15.45.050 Assessment of impact fees.

(1) The city shall collect impact fees from any applicant seeking residential development approval from the city of any development activity within the city, where such development activity requires the issuance of a building permit. This may include the expansion of existing uses which creates a demand for additional school facilities. In addition to the impact fee, the city shall collect from the applicant an administrative service fee of one percent of the total amount of the impact fee(s), per application.

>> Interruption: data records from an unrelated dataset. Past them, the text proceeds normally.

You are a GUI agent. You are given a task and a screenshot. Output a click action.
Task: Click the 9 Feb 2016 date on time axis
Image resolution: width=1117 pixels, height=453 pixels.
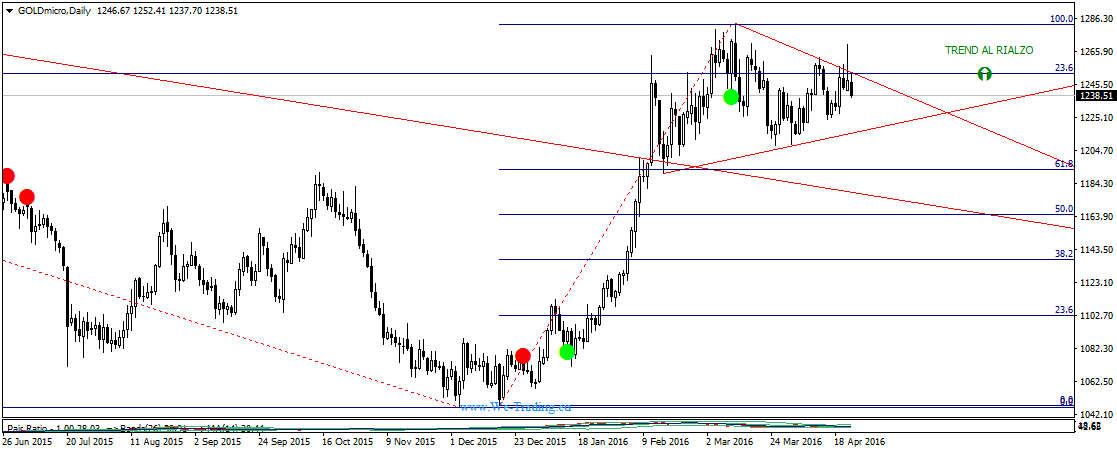point(665,440)
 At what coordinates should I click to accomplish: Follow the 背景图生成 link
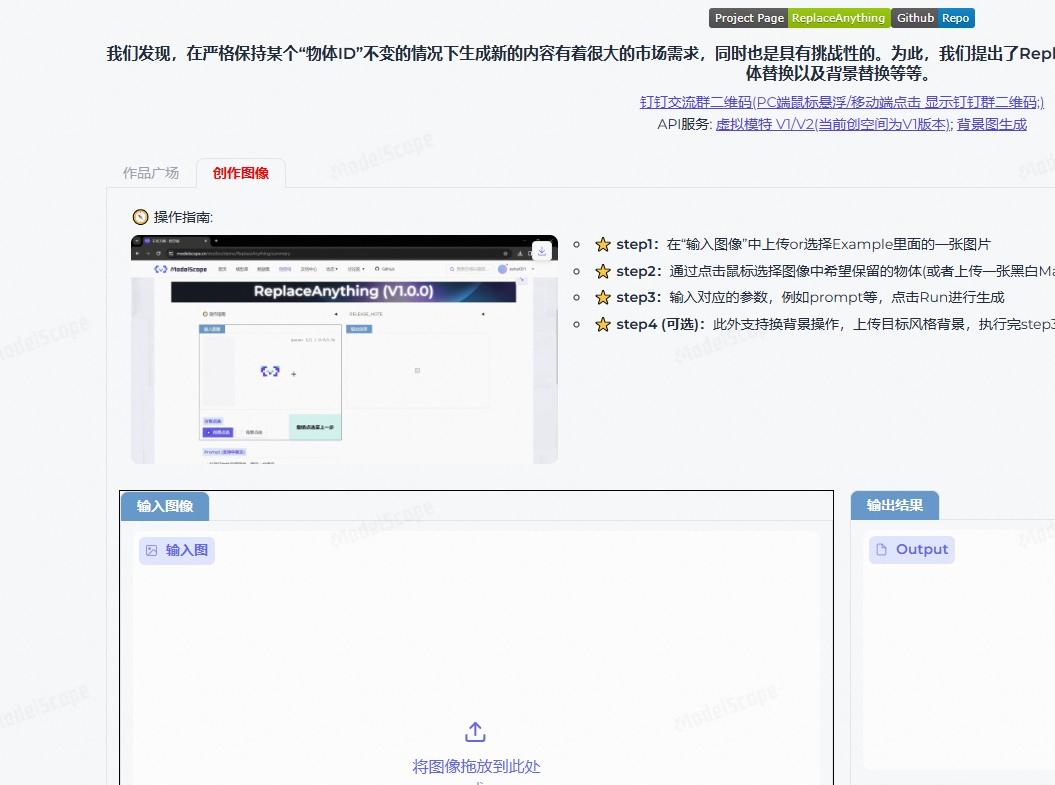point(991,124)
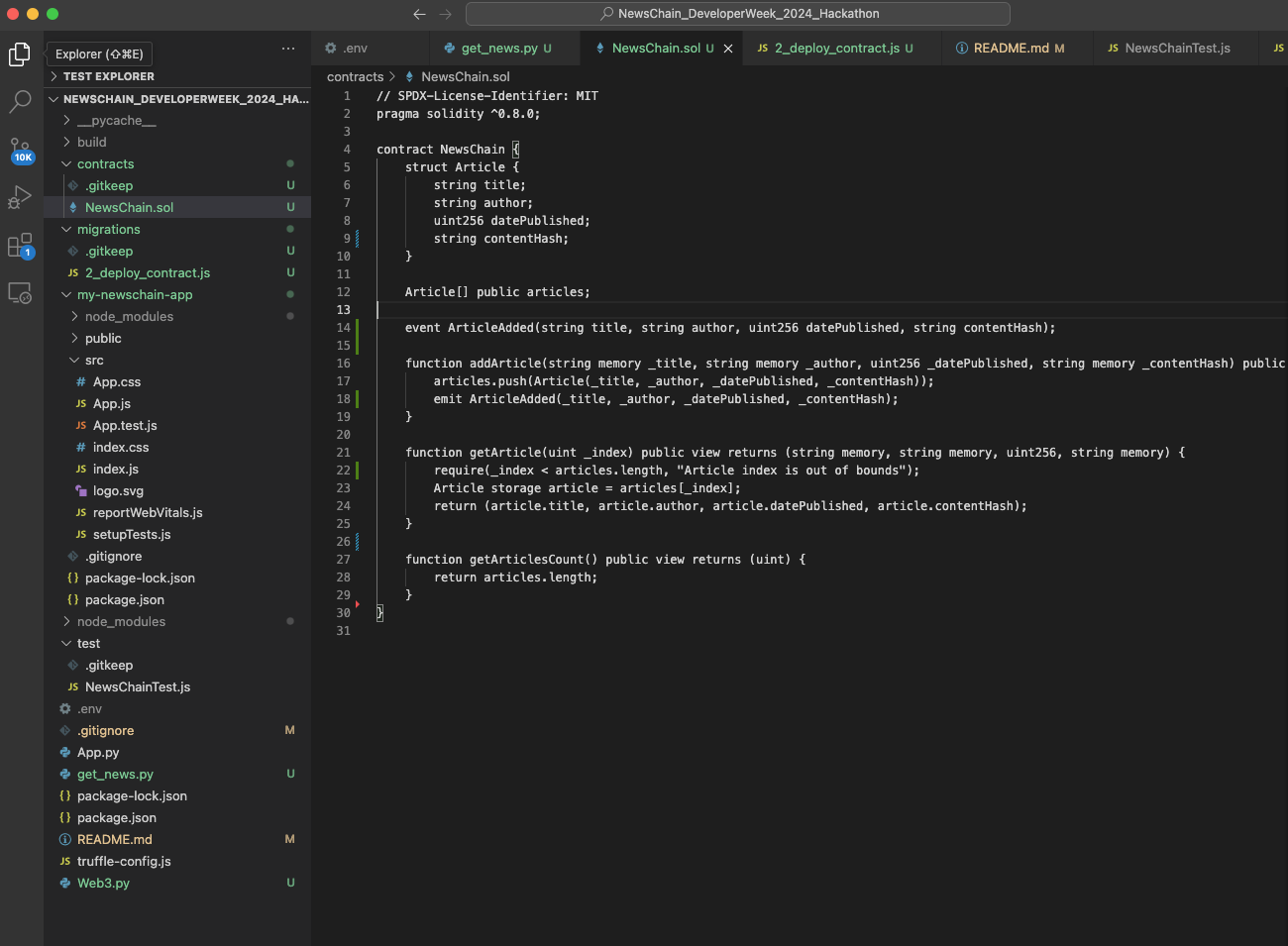This screenshot has width=1288, height=946.
Task: Click the contracts breadcrumb segment
Action: pyautogui.click(x=355, y=77)

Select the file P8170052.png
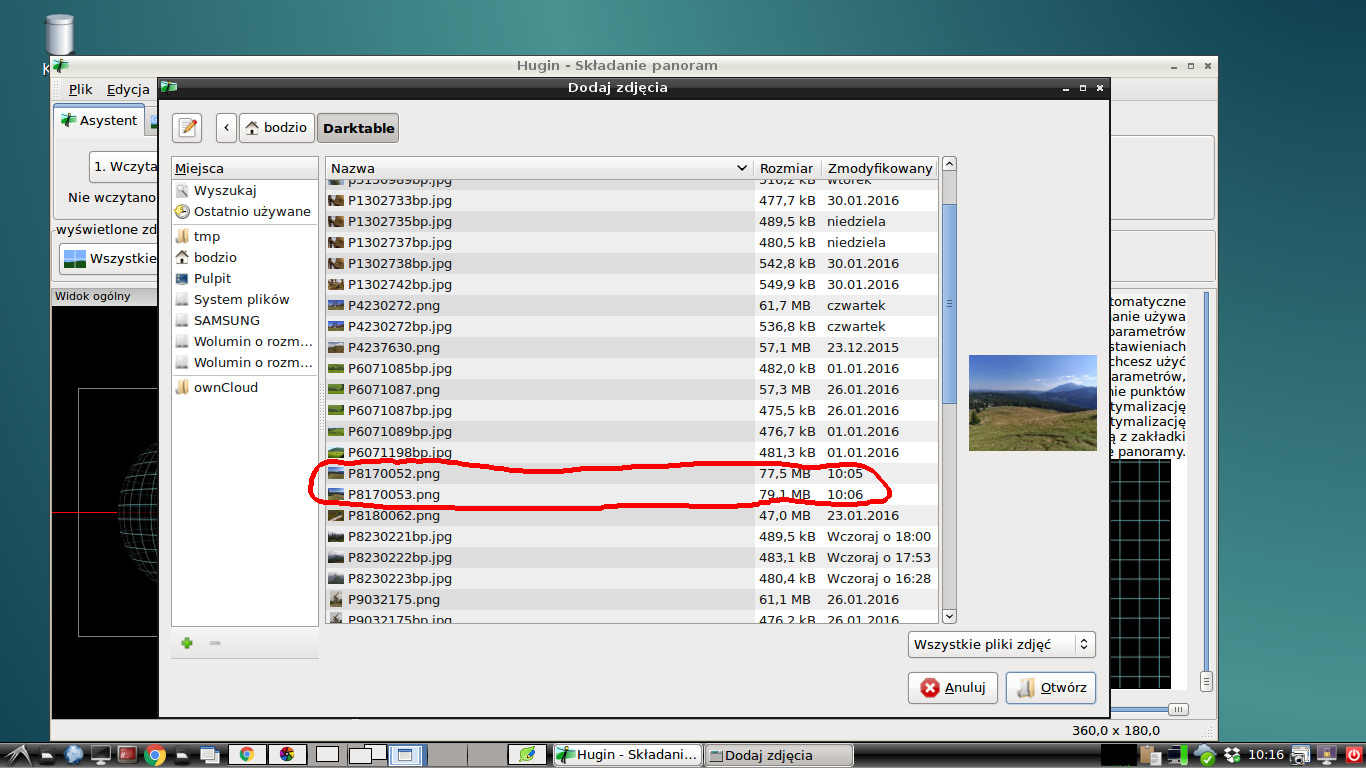point(393,473)
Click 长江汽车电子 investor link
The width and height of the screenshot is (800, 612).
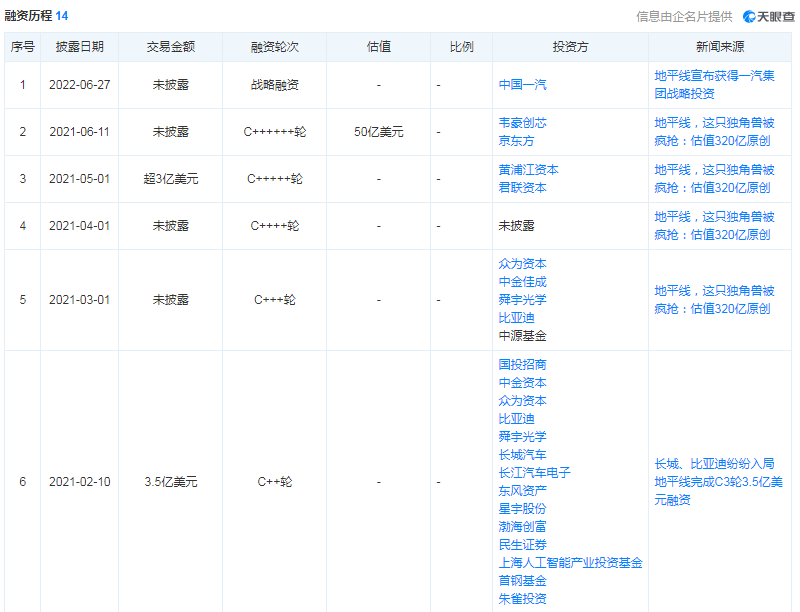pyautogui.click(x=534, y=473)
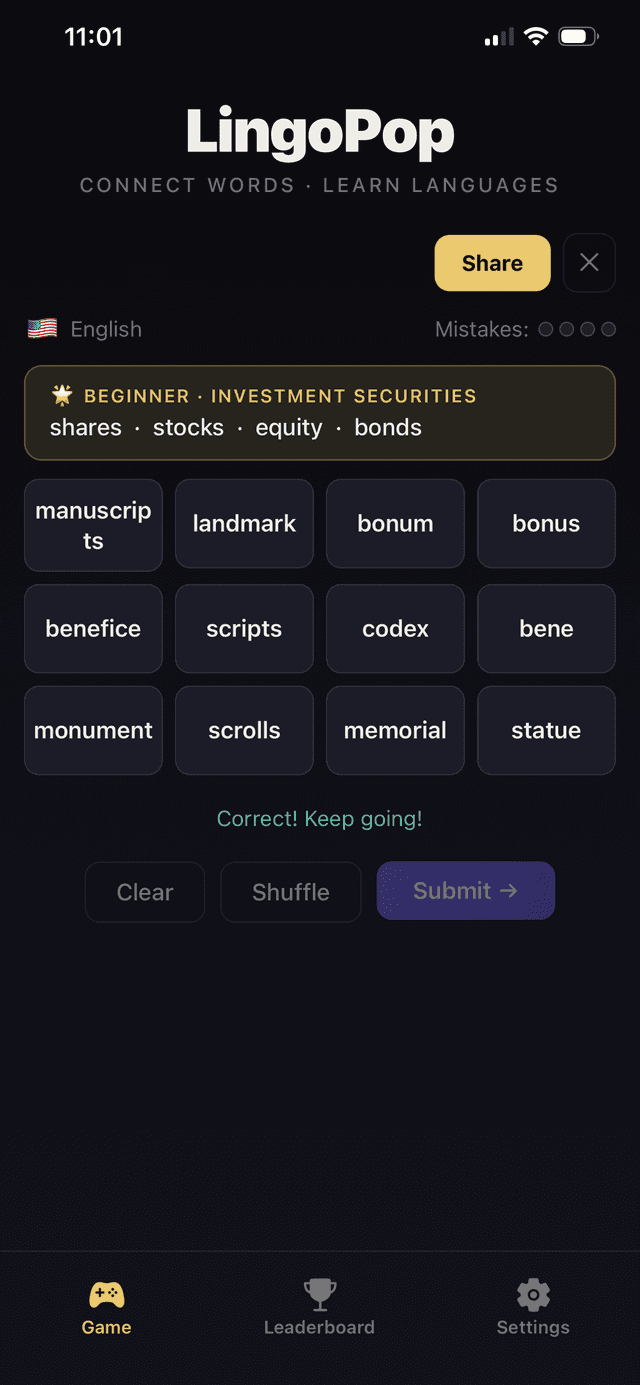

(2) Impact fees shall be assessed at the time a sufficiently complete building application that complies with existing zoning ordinances and building codes is submitted for each unit in the development. Impact fees shall be collected from the feepayer at the time the building permit is issued, or at a time approved through the impact fee deferral program, for each unit in the development. In the case of manufactured homes and associated parks, impact fees shall be collected at the time of site plan approval. When a single manufactured or mobile home is being placed on a single lot, impact fees shall be collected at the time a building permit is issued. That temporary placement of a mobile home or manufactured home presently authorized under the Washougal Municipal Code shall not require payment of impact fees.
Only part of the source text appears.